> _What you are asked to do_:
Please extract the material below word for word, from the line with "You are a computer-use" to the line with "click(x=76, y=55)", including both of those lines and leaving out the pictures.

> _Data lines_:
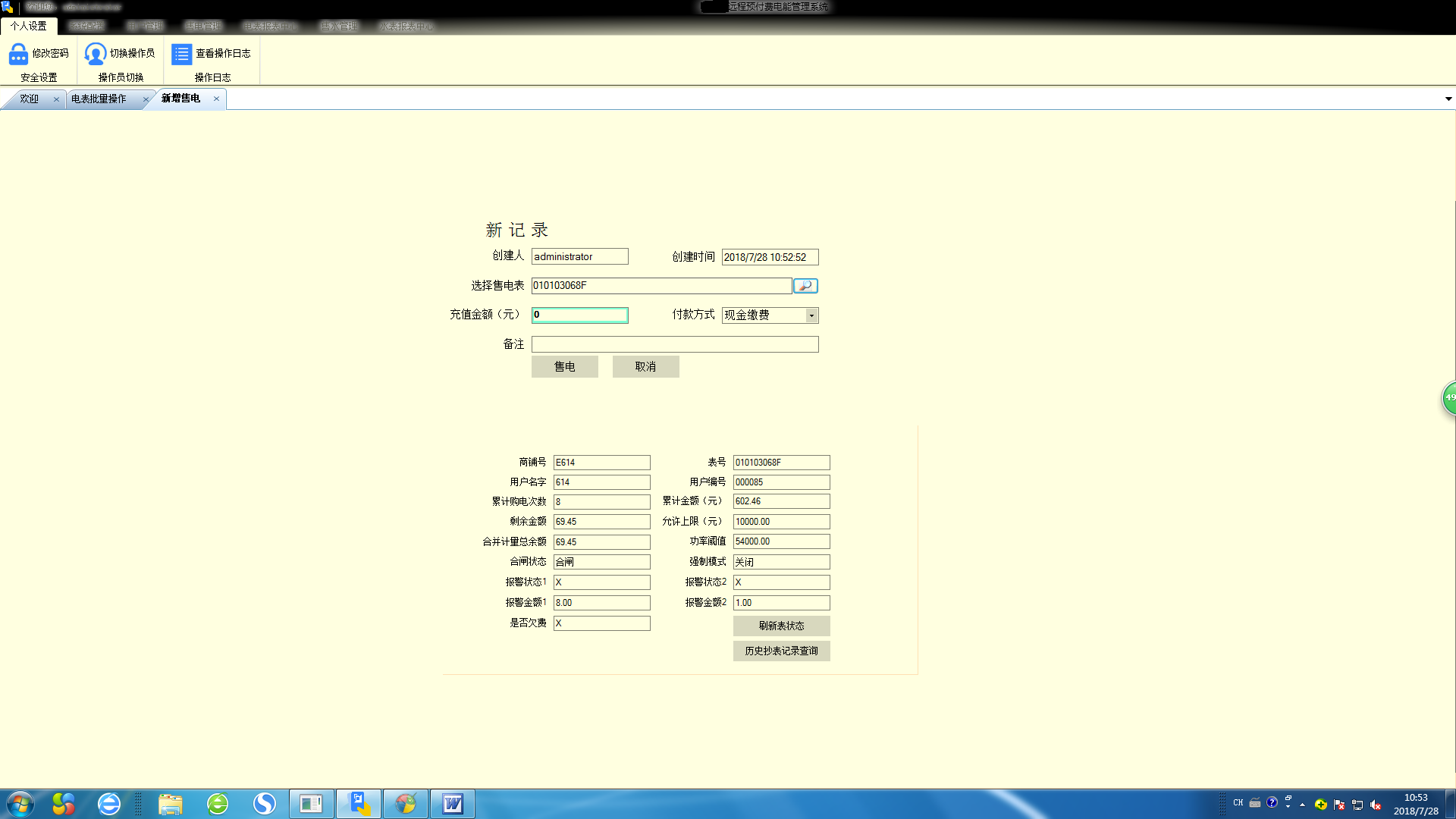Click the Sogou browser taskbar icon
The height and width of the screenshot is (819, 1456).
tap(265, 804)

==

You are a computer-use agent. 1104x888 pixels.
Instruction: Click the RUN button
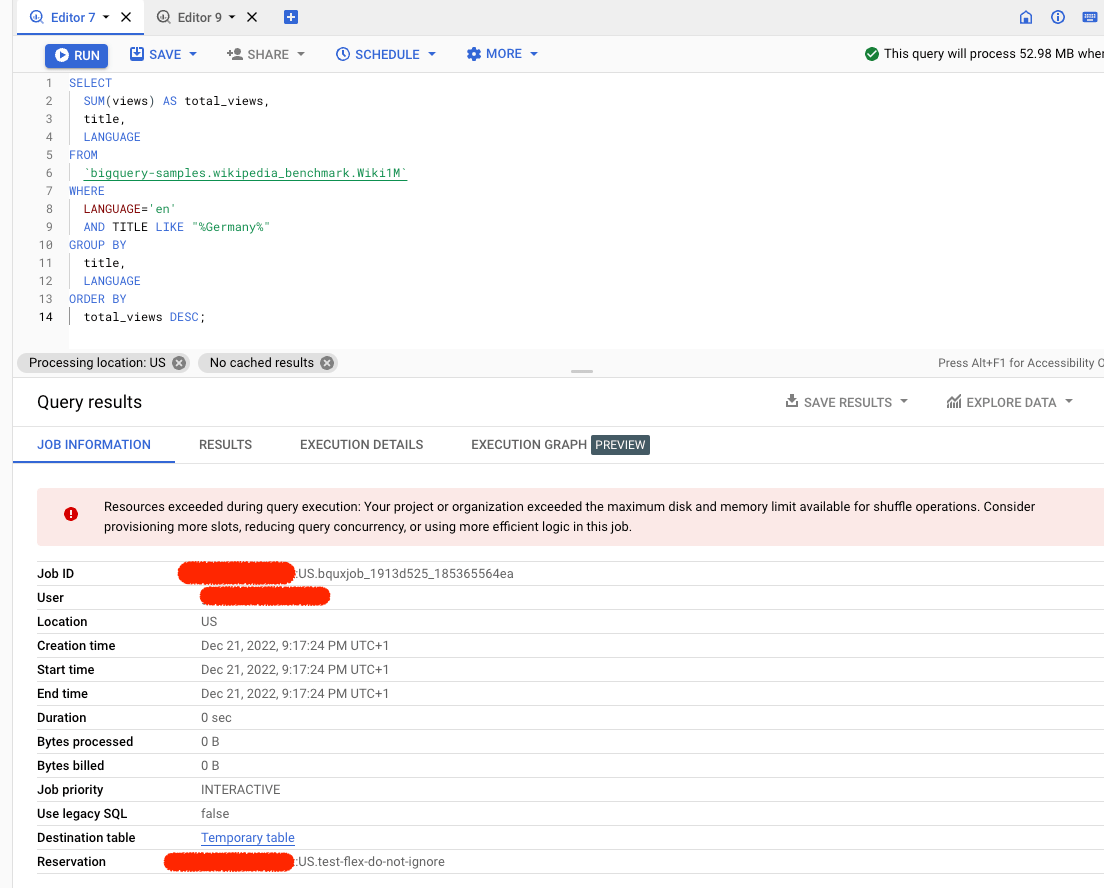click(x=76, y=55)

> _Task response_:
You are a computer-use agent. 1104x888 pixels.
Instruction: Click the RUN button
click(x=76, y=55)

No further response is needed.